**Source material:**
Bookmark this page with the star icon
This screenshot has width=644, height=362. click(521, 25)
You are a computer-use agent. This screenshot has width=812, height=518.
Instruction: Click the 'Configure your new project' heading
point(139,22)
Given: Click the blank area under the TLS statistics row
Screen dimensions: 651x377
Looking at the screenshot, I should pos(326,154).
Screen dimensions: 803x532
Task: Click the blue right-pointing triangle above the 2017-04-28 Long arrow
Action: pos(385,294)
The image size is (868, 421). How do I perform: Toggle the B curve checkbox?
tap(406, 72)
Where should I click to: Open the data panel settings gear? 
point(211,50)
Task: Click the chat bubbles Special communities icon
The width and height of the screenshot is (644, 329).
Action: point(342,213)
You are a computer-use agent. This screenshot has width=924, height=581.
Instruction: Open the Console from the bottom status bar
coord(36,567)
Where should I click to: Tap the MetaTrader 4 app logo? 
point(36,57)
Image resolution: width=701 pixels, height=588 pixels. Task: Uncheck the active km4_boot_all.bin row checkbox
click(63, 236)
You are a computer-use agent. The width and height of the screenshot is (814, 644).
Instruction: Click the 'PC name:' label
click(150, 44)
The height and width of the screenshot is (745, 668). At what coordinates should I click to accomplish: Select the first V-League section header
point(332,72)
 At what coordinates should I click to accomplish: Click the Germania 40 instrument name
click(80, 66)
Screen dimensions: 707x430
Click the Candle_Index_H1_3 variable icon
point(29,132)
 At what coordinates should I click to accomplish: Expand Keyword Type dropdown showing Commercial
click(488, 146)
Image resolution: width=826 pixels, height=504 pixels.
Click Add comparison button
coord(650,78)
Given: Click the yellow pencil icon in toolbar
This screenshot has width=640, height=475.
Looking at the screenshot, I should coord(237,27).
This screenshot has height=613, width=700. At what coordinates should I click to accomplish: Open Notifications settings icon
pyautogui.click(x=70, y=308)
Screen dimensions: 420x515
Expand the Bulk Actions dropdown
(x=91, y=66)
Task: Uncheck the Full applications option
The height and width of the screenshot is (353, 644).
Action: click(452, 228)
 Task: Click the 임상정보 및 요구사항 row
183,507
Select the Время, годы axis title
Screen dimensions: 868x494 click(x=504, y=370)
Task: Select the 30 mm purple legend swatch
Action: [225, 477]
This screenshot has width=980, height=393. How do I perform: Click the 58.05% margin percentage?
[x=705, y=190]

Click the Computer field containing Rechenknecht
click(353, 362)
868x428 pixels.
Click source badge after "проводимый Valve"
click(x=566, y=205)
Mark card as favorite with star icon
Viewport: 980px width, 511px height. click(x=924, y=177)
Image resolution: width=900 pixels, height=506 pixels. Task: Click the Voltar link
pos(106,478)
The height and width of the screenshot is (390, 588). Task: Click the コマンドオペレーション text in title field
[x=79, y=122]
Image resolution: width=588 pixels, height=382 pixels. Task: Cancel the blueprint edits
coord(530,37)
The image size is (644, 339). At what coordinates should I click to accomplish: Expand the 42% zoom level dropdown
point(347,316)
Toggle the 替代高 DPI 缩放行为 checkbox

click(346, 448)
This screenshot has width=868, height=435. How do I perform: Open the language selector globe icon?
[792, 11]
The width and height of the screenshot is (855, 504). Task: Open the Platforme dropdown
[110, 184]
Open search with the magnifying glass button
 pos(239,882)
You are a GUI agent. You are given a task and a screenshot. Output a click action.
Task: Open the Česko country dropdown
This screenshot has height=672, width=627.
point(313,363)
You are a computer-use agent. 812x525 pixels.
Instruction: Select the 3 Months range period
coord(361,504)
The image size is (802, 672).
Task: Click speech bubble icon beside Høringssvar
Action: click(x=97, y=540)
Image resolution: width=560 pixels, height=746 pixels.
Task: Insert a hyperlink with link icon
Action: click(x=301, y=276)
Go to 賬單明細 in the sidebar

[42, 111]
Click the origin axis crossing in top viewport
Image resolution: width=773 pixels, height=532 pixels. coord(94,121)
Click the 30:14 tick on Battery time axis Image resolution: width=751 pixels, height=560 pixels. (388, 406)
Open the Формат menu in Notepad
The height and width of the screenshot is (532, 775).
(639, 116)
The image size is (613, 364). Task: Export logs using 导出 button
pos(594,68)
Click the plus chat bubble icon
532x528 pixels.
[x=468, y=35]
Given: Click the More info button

**What is being asked:**
Copy out the records once more. Match them exactly.

**Result of the exercise:**
Bookmark this page with the star icon
This screenshot has width=644, height=362. click(521, 25)
You are a computer-use agent. This screenshot has width=812, height=518.
Instruction: Click the 'Configure your new project' heading
point(139,22)
Given: Click the blank area under the TLS statistics row
Screen dimensions: 651x377
Looking at the screenshot, I should pos(326,154).
Screen dimensions: 803x532
Task: Click the blue right-pointing triangle above the 2017-04-28 Long arrow
Action: pos(385,294)
The image size is (868, 421). How do I perform: Toggle the B curve checkbox?
tap(406, 72)
Where should I click to: Open the data panel settings gear? 
point(211,50)
Task: Click the chat bubbles Special communities icon
The width and height of the screenshot is (644, 329).
Action: point(342,213)
You are a computer-use agent. This screenshot has width=924, height=581.
Instruction: Open the Console from the bottom status bar
coord(36,567)
Where should I click to: Tap the MetaTrader 4 app logo? 
point(36,57)
Image resolution: width=701 pixels, height=588 pixels. Task: Uncheck the active km4_boot_all.bin row checkbox
click(63, 236)
You are a computer-use agent. The width and height of the screenshot is (814, 644).
Instruction: Click the 'PC name:' label
click(150, 44)
The height and width of the screenshot is (745, 668). At what coordinates should I click to accomplish: Select the first V-League section header
point(332,72)
 At what coordinates should I click to accomplish: Click the Germania 40 instrument name
click(80, 66)
Screen dimensions: 707x430
Click the Candle_Index_H1_3 variable icon
point(29,132)
 At what coordinates should I click to accomplish: Expand Keyword Type dropdown showing Commercial
click(488, 146)
Image resolution: width=826 pixels, height=504 pixels.
Click Add comparison button
coord(650,78)
Given: Click the yellow pencil icon in toolbar
This screenshot has width=640, height=475.
Looking at the screenshot, I should coord(237,27).
This screenshot has height=613, width=700. At what coordinates should I click to accomplish: Open Notifications settings icon
pyautogui.click(x=70, y=308)
Screen dimensions: 420x515
Expand the Bulk Actions dropdown
(x=91, y=66)
Task: Uncheck the Full applications option
The height and width of the screenshot is (353, 644).
Action: click(452, 228)
 Task: Click the 임상정보 및 요구사항 row
183,507
Select the Время, годы axis title
Screen dimensions: 868x494 click(x=504, y=370)
Task: Select the 30 mm purple legend swatch
Action: [225, 477]
This screenshot has width=980, height=393. How do I perform: Click the 58.05% margin percentage?
[x=705, y=190]

Click the Computer field containing Rechenknecht
click(353, 362)
868x428 pixels.
Click source badge after "проводимый Valve"
click(x=566, y=205)
Mark card as favorite with star icon
Viewport: 980px width, 511px height. click(x=924, y=177)
Image resolution: width=900 pixels, height=506 pixels. Task: Click the Voltar link
pos(106,478)
The height and width of the screenshot is (390, 588). Task: Click the コマンドオペレーション text in title field
[x=79, y=122]
Image resolution: width=588 pixels, height=382 pixels. Task: Cancel the blueprint edits
coord(530,37)
The image size is (644, 339). At what coordinates should I click to accomplish: Expand the 42% zoom level dropdown
point(347,316)
Toggle the 替代高 DPI 缩放行为 checkbox

click(346, 448)
This screenshot has width=868, height=435. How do I perform: Open the language selector globe icon?
[792, 11]
The width and height of the screenshot is (855, 504). Task: Open the Platforme dropdown
[110, 184]
Open search with the magnifying glass button
 pos(239,882)
You are a GUI agent. You are given a task and a screenshot. Output a click action.
Task: Open the Česko country dropdown
This screenshot has height=672, width=627.
point(313,363)
You are a computer-use agent. 812x525 pixels.
Instruction: Select the 3 Months range period
coord(361,504)
The image size is (802, 672).
Task: Click speech bubble icon beside Høringssvar
Action: click(x=97, y=540)
Image resolution: width=560 pixels, height=746 pixels.
Task: Insert a hyperlink with link icon
Action: click(x=301, y=276)
Go to 賬單明細 in the sidebar

[42, 111]
Click the origin axis crossing in top viewport
Image resolution: width=773 pixels, height=532 pixels. coord(94,121)
Click the 30:14 tick on Battery time axis Image resolution: width=751 pixels, height=560 pixels. (388, 406)
Open the Формат menu in Notepad
The height and width of the screenshot is (532, 775).
(639, 116)
The image size is (613, 364). Task: Export logs using 导出 button
pos(594,68)
Click the plus chat bubble icon
532x528 pixels.
[x=468, y=35]
Given: Click the More info button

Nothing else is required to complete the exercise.